Akıncı temkinli... Nikos rahat!

Yayın Tarihi: 28/06/17 08:00
okuma süresi: 7 dak.
A- A A+
  • Liderlere baktığımızda ise Cumhurbaşkanı Mustafa Akıncı'yı pek umutlu görmezken, Rum lider Nikos Anastasidis'i ise 2018 başında gerçekleşecek seçimlere hayli iyi malzemelerle gireceğini düşündüğünü görüyorum. Zira bu zirve olumsuz geçerse bu durum her zaman olduğu gibi en çok Rum tarafının işine yarayacak. Masada ne olacak diye sormayın zira masada her şey ama her şey olacak.
  • 2017 Ocak ayında Cenevre'de düzenlenen "Kıbrıs konferansında" bu sefer sahneye Yunanistan Dışişleri Bakanı Koçiyas çıktı ve Nikos'un konferansın yapılmasını engellemek için yaptığı muzırlıkların bir başka versiyonunu konferans başarılı olmasın diye Koçiyas sergiledi. Bakalım Rum lider bu sefer yine Atina kozunu oynayacak mı?

Liderler Crans Montana'ya vardı ve müzakereler bugün başlıyor. Eide'nin açıklamalarından son derece temkinli olduğunu anlıyoruz. Birçok kesim çözüm için pozitif konuşmaya çalışırken aslında ben çok umutlu değilim. Zira her ne kadar bu zirve bir son olmayacak olsa dahi olumsuzlukla sonuçlanması Kıbrıs sorununda oldukça uzun bir ara verilmesine neden olacak.

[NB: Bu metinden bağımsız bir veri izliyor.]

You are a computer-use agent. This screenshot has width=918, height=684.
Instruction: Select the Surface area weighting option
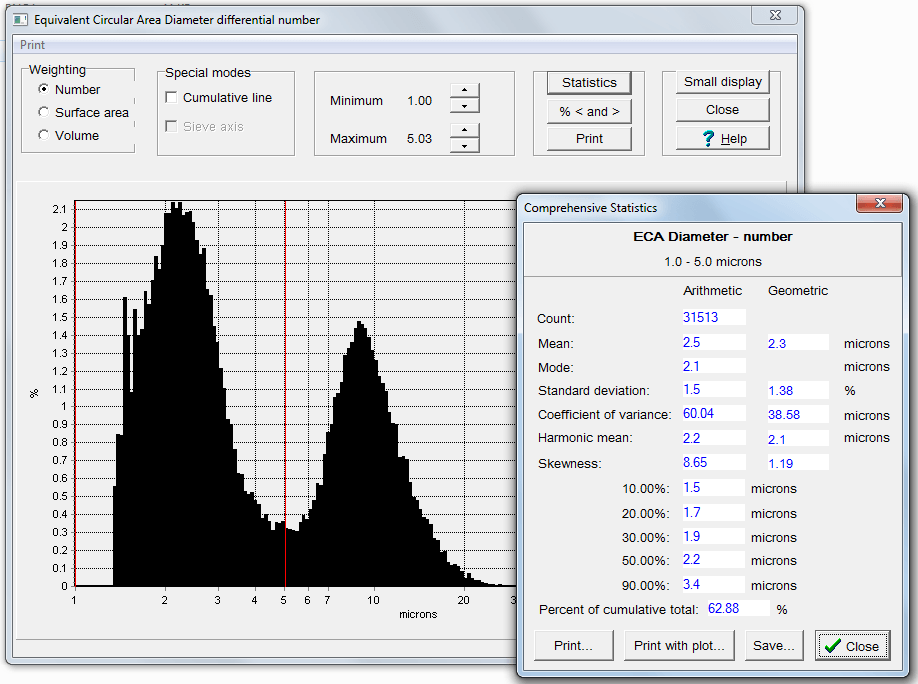coord(44,113)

Liderlere baktığımızda ise Cumhurbaşkanı Mustafa Akıncı'yı pek umutlu görmezken, Rum lider Nikos Anastasidis'i ise 2018 başında gerçekleşecek seçimlere hayli iyi malzemelerle gireceğini düşündüğünü görüyorum.

Zira bu zirve olumsuz geçerse bu durum her zaman olduğu gibi en çok Rum tarafının işine yarayacak.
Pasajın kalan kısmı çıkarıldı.